There may be some weirdness, and some angst. There usually is. Hopefully the blog won’t be down for long.

This is not my favorite thing to do . . . *sigh*

I can finally use FireFox 3

June 24th, 2008

I finally got FireFox 3 installed this morning, and I’m giving it a good workout.

There were a couple minor annoyances in plugin installations. I had to manually find some of my fave plugins (with one exception noted below) on the mozilla.com site, and upgrade them one by one, since the updater doesn’t seem to be working properly for all plugins (though maybe it’s just the jump from 2.x to 3 that makes that happen on some.) The ones I’m specifically talking about are Colorzilla, and Firebug. This was especially irksome since the mozilla.com site search doesn’t seem to recognize the search strings “colorzilla” or “ColorZilla” or “Colorzilla” or “Color” or “Color Picker” or “color picker” as having anything to do with this plugin, which is located here. I had to use “site:addons.mozilla.org ColorZilla” in google to find it. Is that an irony or what?

Aardvark, which is one of my favorite web dev debugger plugins has been updated but requires a trip to Rob’s site to download it, since the powers that be at mozilla.com have yet to review it. I had written to him on download day, and he very sweetly notified me when the plugin was updated this morning (Thank you, Rob!)

My initial impressions are that firefox 3 is a lot faster at loading pages. That’s wonderful. Even more wonderful is it’s so significantly faster that I can notice it on my already fast broadband connection.

I am less than thrilled with the changes in the bookmark interface though. It now takes me three clicks to do what I used to do with only one or two clicks. So file this one under “Why did you fix something that wasn’t broken?”

The “Awesome Bar” is not. It’s a bit annoying, but not so much that I want to download the plugin to revert to the oldbar, at least not yet. It’s been mentioned by a few people on the dev lists that this is a “trainable” bar and becomes significantly more useful after it learns your habits. So I’ll give it a go for awhile. If it still annoys me in a week or so, I’ll revert it.
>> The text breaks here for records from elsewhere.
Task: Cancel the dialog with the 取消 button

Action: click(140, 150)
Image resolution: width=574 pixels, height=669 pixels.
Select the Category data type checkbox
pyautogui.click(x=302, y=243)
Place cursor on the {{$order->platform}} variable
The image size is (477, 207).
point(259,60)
In looking to see if there was an add-on to revert the bookmarks interface it took me a lot longer to find the link within the add-on interface to the Mozilla webpage that has add-ons listed. Seems to me a couple versions ago it was right on the bottom of the add-on window and could be clicked immediately after opening tools/add-ons. Now they show me lame “suggestions” first, which are so far from my reality that it’s ludicrous, then they make me poke around for the damn link, which is buried at the bottom of a scrolling menu. Stupid and unfriendly. If anyone knows of a skin or something that solves that issue, please let me know.

In general FF3 is good, no slowdowns with my max number of windows open, no surprises yet (though I have yet to get TOO crazy with it!) But those few changes in the GUI are not what I would call optimal, though they weren’t nasty major changes like the ones that pissed me off in IE7. The bookmarks thing is pissy though. I wish I could revert that.

The upgrade/installation went very smoothly, with the exception of the plugin thing noted above, and some of them did upgrade fine.

So I’m reserving judgment until after I’ve made the rounds of the fiddle sites and gotten a lot of flash and quicktime animations and scripty things running and see if I get the crashes I used to get while doing all this in many multiple windows.

I do think that Mozilla Firefox’s GUI Design team should keep in mind that making people click three times to get to something they used to be able to do with one click is a STEP BACKWARDS, not forwards. And there are two places that I’ve found so far that do that. We’ll see if I find others as I use this more.